# [TASKS TO PERFORM]
A. Rewrite the stretch of the EDay electric car article from "The top-secret project" through "dealer Robert Lane.", replacing "top-secret" with "confidential".
B. According to the EDay electric car article, what is the car's top speed?

# [PROVIDED PASSAGE]
_____
The Noddy-like EDay hatch, set to debut at July's Melbourne motor show, will arrive next year as 100 lease vehicles, before going on sale in 2012 from $9990 (plus on-road costs). This undercuts petrol-powered competitors by thousands of dollars and is about 14 per cent of the price of the only mass-produced electric car on sale today, Mitsubishi's i-MiEV.
The car, able to travel up to 160 kilometres between charges, has a top speed of just 80km/h and weighs 450 kilograms. It will be the slowest and lightest new car on the market - and the cheapest, something sure to cement its appeal in a segment where shaving a few hundred dollars can boost sales.
The top-secret project is being run by EDay Life, a small Australian company run by former Holden director of innovation and advanced engineering Laurie Sparke and car dealer Robert Lane.
They have formed a team of 20 engineers and are finalising plans to sell the cars in countries as diverse as Malaysia, Hong Kong, Britain and France.
_____
# [INFORMATION GIVEN]
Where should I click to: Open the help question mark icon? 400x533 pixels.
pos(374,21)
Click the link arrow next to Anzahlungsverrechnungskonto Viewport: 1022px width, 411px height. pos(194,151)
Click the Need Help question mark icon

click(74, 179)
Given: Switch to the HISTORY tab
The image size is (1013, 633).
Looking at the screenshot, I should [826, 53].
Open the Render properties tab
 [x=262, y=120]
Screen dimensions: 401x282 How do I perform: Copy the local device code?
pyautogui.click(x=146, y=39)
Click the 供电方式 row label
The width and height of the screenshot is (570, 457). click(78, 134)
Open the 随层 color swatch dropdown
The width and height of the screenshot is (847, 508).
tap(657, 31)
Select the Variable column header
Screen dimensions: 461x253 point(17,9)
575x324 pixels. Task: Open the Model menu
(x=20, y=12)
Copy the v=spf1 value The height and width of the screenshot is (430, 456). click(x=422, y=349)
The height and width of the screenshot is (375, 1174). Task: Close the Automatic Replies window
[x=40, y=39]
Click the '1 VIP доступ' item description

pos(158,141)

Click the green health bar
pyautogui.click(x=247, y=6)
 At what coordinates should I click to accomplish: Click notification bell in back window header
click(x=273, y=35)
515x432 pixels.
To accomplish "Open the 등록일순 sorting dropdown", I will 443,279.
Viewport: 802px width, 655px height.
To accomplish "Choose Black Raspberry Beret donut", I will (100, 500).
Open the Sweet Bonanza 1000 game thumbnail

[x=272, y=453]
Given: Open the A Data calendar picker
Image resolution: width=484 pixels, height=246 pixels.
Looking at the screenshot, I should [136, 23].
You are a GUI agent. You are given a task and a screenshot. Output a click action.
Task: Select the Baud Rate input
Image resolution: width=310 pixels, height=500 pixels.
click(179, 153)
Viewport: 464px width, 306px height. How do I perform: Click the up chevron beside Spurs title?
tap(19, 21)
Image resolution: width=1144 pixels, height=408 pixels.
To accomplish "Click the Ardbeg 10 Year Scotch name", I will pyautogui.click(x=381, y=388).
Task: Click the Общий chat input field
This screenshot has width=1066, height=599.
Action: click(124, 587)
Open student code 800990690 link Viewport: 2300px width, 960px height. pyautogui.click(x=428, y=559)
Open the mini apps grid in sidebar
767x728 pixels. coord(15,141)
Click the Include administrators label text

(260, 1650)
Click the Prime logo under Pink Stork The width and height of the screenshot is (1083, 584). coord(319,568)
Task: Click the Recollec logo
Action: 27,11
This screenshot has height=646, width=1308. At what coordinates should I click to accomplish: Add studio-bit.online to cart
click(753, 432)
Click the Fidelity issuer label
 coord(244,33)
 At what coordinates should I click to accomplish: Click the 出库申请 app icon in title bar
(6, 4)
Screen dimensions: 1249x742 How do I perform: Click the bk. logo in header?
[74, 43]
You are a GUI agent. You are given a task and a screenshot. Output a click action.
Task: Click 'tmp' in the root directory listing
_____
# [EXPECTED OUTPUTS]
A.
The confidential project is being run by EDay Life, a small Australian company run by former Holden director of innovation and advanced engineering Laurie Sparke and car dealer Robert Lane.

B. 80km/h.